Cardinal Sarah suffered a similar humiliation a little over a year ago, after he urged bishops and priests to celebrate the Mass ad orientem, facing east, according to the ancient practice of the Church. This was another effort to advance “reform the reform.” The cardinal stated that he had talked with the pope about the topic, and that the pope had given his assent to the proposal. If so, the Vatican made no acknowledgment of this fact in its note of blunt denial.

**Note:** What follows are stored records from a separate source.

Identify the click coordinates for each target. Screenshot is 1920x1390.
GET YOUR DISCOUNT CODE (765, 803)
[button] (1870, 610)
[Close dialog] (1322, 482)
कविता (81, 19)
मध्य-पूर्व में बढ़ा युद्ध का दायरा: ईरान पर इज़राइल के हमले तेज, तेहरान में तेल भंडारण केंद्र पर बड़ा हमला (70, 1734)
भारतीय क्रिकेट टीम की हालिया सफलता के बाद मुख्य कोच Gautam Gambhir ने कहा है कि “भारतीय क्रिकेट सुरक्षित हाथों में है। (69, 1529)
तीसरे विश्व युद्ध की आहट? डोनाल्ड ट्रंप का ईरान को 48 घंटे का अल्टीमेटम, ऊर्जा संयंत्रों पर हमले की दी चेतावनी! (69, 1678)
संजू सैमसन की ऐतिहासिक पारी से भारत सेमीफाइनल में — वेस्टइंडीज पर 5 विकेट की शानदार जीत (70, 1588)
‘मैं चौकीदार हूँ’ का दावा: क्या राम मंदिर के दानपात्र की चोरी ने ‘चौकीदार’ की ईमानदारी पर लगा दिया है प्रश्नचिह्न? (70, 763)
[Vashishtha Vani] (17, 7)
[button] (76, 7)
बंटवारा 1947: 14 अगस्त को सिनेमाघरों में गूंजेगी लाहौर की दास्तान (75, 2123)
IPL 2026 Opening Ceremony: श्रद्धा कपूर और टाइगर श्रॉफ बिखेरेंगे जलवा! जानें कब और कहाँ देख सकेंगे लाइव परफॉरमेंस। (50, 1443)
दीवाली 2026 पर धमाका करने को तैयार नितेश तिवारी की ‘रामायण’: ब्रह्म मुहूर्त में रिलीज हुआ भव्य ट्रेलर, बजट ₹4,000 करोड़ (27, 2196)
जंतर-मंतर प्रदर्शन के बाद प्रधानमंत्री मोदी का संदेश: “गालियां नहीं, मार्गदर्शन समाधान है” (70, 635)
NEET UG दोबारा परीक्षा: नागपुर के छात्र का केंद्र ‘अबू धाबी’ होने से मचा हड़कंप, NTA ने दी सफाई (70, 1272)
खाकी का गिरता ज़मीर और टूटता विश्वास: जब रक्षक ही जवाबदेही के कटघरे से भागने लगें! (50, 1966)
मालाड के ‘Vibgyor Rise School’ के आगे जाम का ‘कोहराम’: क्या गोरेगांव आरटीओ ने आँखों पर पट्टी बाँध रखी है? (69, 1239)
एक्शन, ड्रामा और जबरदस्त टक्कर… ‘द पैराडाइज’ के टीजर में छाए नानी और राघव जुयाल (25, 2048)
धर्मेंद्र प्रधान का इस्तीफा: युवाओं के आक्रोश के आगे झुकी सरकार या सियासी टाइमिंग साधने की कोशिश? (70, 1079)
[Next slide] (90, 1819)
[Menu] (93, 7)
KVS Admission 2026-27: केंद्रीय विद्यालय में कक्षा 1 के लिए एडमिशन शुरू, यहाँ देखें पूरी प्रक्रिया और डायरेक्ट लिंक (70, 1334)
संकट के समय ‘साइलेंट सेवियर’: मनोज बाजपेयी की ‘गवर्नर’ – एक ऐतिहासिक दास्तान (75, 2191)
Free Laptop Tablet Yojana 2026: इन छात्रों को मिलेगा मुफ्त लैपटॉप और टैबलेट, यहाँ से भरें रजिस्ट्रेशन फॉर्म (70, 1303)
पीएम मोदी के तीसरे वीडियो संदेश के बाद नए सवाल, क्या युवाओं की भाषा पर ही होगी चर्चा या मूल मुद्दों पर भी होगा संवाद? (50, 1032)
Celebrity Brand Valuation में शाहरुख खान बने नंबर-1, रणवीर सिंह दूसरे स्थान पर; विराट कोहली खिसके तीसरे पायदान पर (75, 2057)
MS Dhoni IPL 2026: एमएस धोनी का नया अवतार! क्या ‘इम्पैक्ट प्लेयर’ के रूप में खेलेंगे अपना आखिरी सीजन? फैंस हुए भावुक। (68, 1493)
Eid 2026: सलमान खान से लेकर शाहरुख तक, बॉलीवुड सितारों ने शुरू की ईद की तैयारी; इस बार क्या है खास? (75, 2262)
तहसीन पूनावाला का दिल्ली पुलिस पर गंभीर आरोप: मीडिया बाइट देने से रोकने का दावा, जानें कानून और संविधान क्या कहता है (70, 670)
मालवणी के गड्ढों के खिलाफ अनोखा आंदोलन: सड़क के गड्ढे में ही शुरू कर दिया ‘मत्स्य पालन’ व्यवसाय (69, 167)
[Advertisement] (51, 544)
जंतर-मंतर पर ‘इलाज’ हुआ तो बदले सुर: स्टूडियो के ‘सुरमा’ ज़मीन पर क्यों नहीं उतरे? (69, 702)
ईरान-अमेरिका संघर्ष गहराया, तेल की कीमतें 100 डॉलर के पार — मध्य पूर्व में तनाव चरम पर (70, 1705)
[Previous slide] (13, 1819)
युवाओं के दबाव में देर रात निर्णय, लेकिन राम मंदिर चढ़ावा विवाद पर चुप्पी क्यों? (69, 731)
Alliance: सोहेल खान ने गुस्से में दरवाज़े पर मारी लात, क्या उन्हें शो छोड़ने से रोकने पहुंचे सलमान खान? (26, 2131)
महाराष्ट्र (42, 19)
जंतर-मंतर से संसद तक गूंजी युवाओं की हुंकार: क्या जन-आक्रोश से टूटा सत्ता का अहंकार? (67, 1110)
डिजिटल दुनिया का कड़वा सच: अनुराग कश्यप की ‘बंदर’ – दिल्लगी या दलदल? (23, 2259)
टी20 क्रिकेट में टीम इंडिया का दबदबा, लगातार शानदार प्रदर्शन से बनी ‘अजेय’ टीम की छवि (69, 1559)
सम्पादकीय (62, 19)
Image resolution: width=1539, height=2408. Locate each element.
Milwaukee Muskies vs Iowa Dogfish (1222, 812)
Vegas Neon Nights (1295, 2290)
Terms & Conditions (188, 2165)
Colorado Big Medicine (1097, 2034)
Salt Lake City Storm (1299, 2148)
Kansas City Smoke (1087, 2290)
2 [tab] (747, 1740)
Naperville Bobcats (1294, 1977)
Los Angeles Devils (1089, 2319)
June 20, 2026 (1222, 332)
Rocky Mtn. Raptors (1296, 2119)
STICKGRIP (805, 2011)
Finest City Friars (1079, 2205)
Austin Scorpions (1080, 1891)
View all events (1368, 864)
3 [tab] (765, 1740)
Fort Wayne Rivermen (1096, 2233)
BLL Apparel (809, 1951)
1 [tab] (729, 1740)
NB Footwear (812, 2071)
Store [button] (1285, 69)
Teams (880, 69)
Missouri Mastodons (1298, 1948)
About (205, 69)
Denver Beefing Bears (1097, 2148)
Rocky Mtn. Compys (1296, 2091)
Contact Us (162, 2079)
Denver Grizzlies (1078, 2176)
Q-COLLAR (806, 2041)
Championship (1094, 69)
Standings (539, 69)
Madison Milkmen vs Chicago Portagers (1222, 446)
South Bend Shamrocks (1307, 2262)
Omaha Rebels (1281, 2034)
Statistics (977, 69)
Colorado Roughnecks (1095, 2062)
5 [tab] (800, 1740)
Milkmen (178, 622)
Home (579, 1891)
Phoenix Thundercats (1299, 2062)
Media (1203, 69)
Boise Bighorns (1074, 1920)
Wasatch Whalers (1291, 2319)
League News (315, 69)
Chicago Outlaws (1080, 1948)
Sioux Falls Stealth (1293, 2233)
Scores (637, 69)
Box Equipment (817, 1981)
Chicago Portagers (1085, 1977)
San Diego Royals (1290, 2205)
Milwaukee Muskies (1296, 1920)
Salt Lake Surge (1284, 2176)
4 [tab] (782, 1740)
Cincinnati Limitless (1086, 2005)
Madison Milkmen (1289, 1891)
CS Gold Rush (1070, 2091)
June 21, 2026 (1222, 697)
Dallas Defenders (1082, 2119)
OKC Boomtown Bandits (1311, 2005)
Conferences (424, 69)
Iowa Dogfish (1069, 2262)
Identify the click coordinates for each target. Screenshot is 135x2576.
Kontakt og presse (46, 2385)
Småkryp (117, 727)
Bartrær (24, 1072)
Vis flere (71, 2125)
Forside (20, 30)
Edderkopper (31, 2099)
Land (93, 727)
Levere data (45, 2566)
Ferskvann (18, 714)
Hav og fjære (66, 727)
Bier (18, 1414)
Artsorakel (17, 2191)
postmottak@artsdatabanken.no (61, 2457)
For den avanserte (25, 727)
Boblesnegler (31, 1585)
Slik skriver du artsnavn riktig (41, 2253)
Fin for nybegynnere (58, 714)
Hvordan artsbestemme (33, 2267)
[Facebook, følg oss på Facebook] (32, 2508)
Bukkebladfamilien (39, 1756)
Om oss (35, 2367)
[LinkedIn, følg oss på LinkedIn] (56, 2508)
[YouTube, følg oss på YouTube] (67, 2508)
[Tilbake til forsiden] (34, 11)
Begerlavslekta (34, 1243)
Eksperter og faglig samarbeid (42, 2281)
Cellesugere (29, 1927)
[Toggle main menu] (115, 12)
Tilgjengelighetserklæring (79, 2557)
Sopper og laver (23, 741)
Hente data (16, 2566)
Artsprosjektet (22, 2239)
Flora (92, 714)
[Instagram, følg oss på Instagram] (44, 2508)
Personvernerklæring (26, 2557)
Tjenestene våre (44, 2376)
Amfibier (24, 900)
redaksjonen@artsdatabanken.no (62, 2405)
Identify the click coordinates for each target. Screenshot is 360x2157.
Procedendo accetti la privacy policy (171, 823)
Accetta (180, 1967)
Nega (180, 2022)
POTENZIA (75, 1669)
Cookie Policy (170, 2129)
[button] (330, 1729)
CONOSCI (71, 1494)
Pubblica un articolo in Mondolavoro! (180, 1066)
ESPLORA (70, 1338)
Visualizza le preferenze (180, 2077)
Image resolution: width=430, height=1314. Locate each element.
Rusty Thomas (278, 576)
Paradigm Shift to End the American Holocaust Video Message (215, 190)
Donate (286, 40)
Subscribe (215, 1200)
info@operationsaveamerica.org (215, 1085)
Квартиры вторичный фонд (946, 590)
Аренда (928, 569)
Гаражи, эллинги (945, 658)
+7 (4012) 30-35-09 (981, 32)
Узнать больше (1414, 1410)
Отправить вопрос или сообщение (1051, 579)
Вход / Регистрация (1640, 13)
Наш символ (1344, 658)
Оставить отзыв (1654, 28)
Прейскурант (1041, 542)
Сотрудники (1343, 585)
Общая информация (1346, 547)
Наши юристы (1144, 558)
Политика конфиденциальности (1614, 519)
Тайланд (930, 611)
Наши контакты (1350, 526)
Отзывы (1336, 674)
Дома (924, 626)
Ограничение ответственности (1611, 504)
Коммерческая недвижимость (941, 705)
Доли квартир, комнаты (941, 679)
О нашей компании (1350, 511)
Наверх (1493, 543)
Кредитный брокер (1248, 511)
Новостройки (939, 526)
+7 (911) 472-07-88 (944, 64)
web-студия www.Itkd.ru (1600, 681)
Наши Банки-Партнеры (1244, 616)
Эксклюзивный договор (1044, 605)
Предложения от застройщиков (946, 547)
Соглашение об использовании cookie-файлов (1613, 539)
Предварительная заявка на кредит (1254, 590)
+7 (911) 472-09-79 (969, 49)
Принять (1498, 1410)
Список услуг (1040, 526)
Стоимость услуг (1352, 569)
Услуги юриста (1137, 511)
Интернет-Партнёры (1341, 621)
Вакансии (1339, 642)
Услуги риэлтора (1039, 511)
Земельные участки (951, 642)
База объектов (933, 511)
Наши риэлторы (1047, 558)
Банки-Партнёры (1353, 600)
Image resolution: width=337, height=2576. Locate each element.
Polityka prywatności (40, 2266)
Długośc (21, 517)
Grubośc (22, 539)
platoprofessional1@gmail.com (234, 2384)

Another humiliation occurred when the pope eliminated most of the existing members from the Congregation for Divine Worship and replaced them with people who are more hostile to Sarah and his liturgical views. And there is the matter of the “Ecumenical Mass,” a liturgy designed to unite Catholics and Protestants around the Holy Table. Though never officially announced, a committee reporting directly to Pope Francis has been working on this liturgy for some time. Certainly this topic is within the jurisdiction of the Congregation for Divine Worship, but Cardinal Sarah has not officially been informed of the committee’s existence. According to good sources, Sarah’s secretary, Arthur Roche—who holds positions opposite to those of Benedict XVI and Sarah—is involved, as is Piero Marini, the right-hand man of Monsignor Bugnini, author of such noted works as La Chiesa in Iran and Novus Ordo Missae.
To those names, add the Undersecretary of Divine Worship, Corrado Maggioni, and a layman, the extremely “progressive” liturgist Andrea Grillo. Recently, Grillo harshly attacked Benedict XVI after the pope emeritus wrote in the preface to one of Sarah’s books that with Sarah, “the liturgy is in good hands.” And Grillo attacked Sarah himself, calling him “incompetent and inadequate.” If Grillo behaves so uncouthly, it must be because he is sure of being protected by friends in high places . . .
Now, we know that the pope is not greatly concerned with liturgy, and he probably doesn’t care much about this paticular issue. But his general ideological orientation is nontraditional, and he tends to side with the part of the Church that calls itself progressive while seeking a return to the 1970s: the bishops of Germany, Belgium, and England.
Some of these figures are now asking for the head of Cardinal Sarah. But this is unlikely to happen. It was Francis who appointed Sarah Prefect of Divine Worship in November 2014. If he wants to replace him, he must wait at least two years, when Sarah’s five-year term will come to an end. So the self-styled reformers who make up the “magic circle” for the liturgy must patiently endure the presence and activity of the cardinal, who is not afraid to fight, even alone.
Of course, the progressive party in the Vatican has another motive to attack Cardinal Sarah. In December, Pope Francis will reach age eighty-one. Cardinals are already thinking of a future conclave. One of the men viewed as most popable is Cardinal Secretary of State Pietro Parolin, who seems to be distancing himself from some of the more questionable aspects of Pope Francis’s reign. And another is Cardinal Robert Sarah, who is known for his holiness of life and lack of interest in any form of power or coercion, even in the Church. Moreover, Africa is the continent where the Church is growing most dramatically, and where faith is often practiced to the point of martyrdom. Nothing could be more fitting than for the next pope to come from that continent. And so we come to the great irony of the campaign to discredit this quiet and long-suffering churchman. Cardinal Sarah is attacked precisely because he is seen as having the makings of a pope.
Marco Tosatti is a Vaticanist who writes from Rome.